1 eggplant, peeled and cut into 2- to 3-inch spears

Flour

1 egg

2 tablespoons water

Salt, pepper

1 teaspoon chopped basil (fresh or dried)

1 teaspoon chopped oregano

1 teaspoon chopped parsley

1 teaspoon minced garlic

1 cup fine dry bread crumbs

2 tablespoons olive oil

Olive oil-flavored nonstick cooking spray

Dredge eggplant through flour, set aside.

Combine egg and water to make wash. Add salt and pepper to taste.

Mix basil, oregano, parsley, garlic and bread crumbs.

Put flour-coated eggplant into egg wash, then into bread crumb mixture.

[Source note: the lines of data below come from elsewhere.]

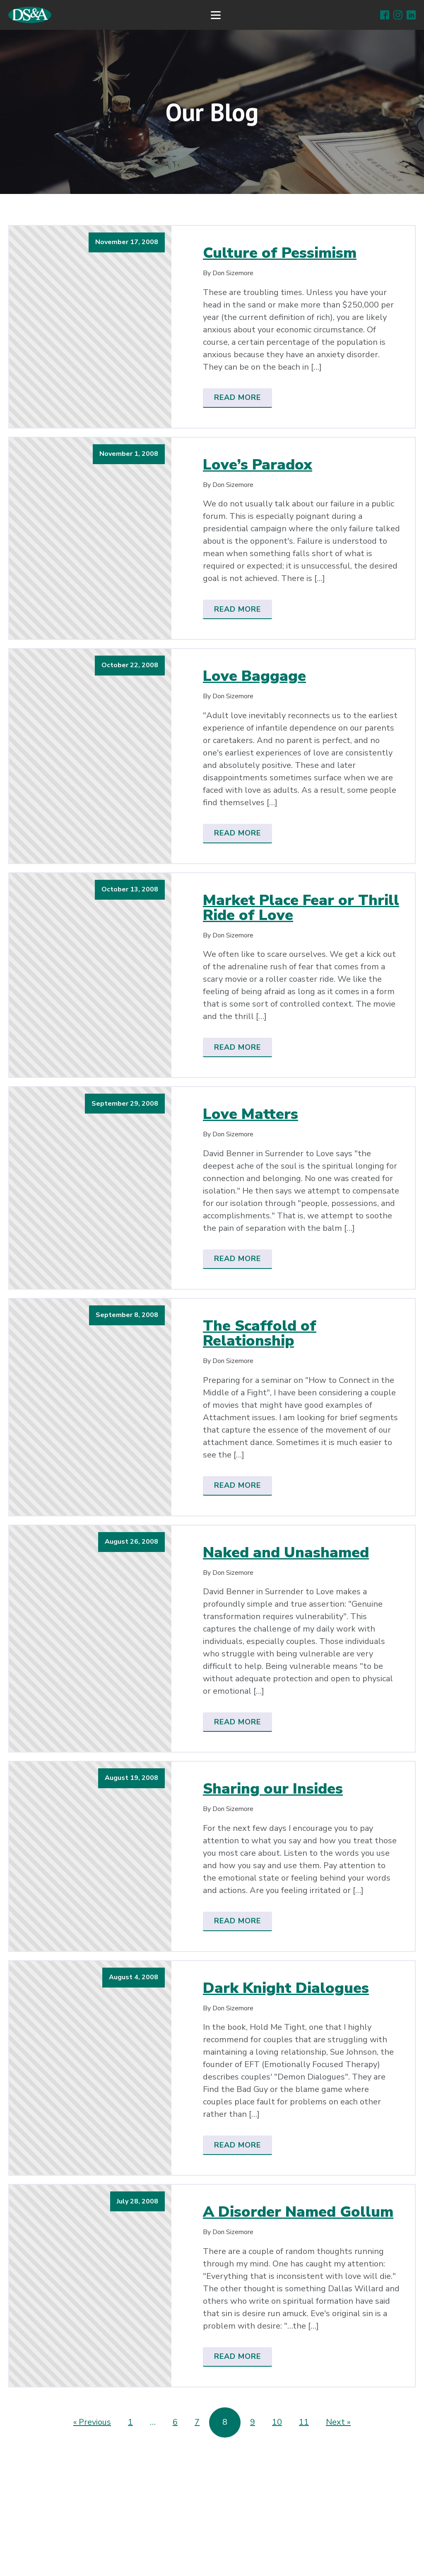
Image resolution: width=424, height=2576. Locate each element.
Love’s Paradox (257, 465)
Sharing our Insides (273, 1789)
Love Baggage (254, 676)
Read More (237, 397)
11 (304, 2422)
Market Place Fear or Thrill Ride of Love (301, 908)
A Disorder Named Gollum (298, 2212)
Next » (338, 2422)
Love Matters (250, 1114)
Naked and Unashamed (286, 1552)
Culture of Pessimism (280, 253)
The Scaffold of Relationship (259, 1334)
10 (277, 2422)
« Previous (92, 2422)
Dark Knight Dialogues (286, 1988)
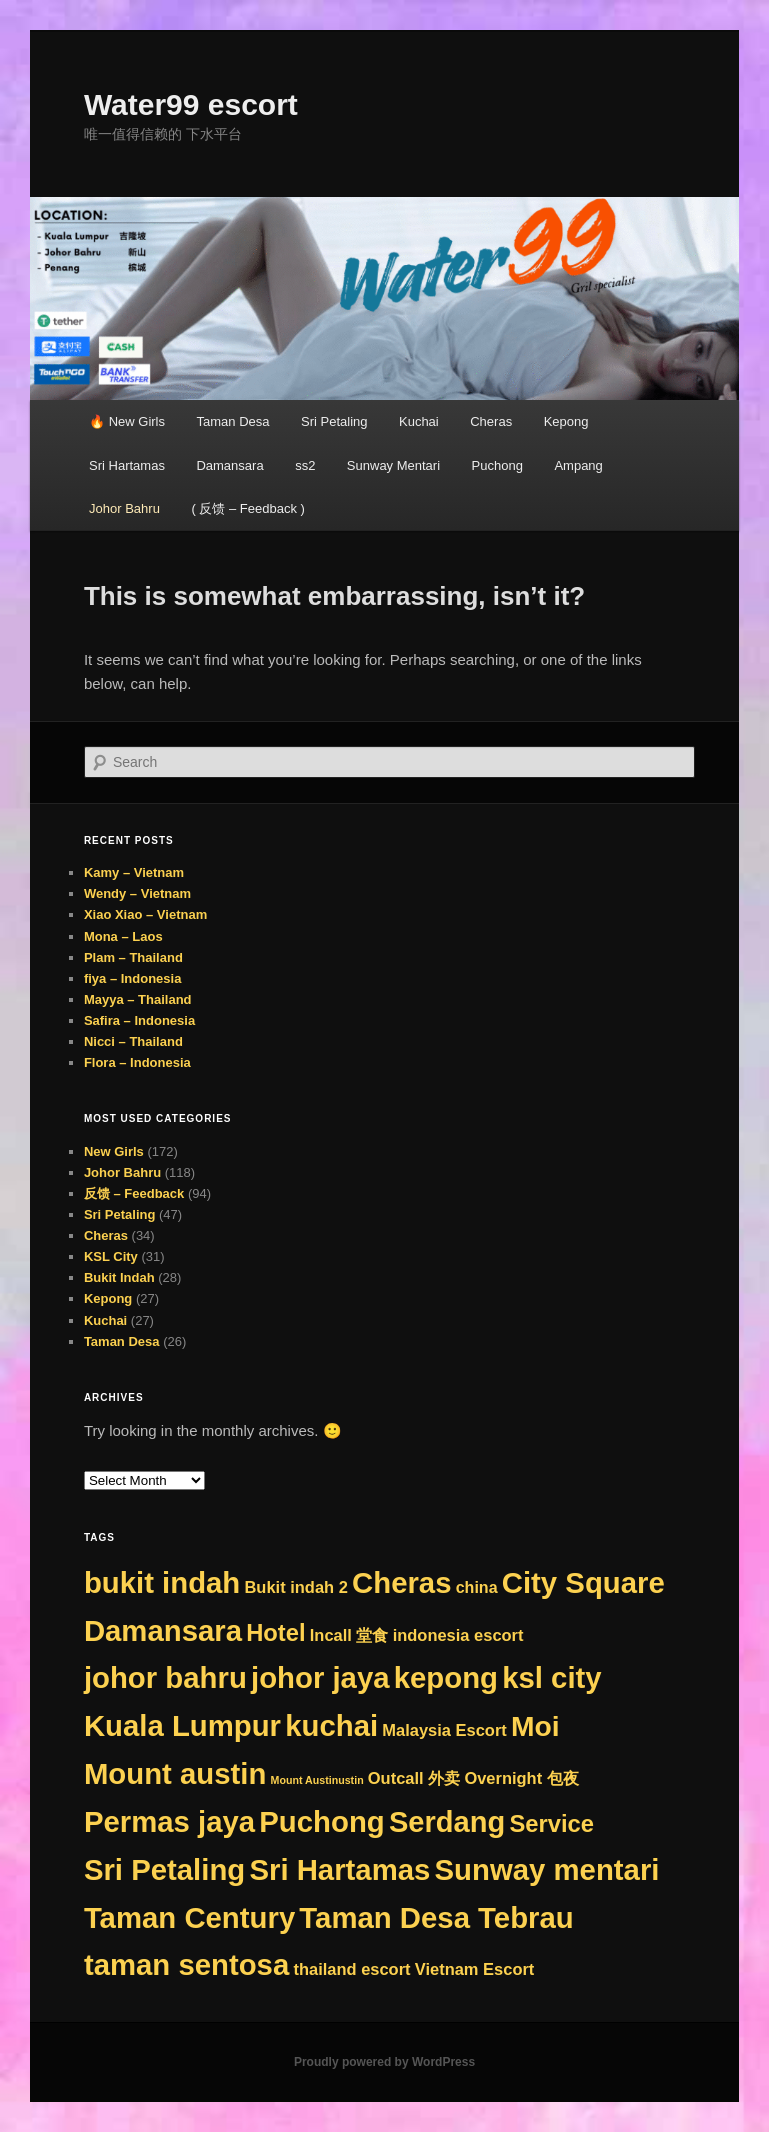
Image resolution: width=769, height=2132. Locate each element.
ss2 (305, 465)
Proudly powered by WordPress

Spread olive oil on jellyroll pan. Heat oiled pan in 400-degree oven until oil is almost smoking, 30 seconds to 1 minute.

Place breaded eggplant on pan and spray with olive-oil flavored nonstick cooking spray. Bake at 400 degrees about 20 minutes, then turn eggplant, spray with nonstick spray and bake another 20 minutes.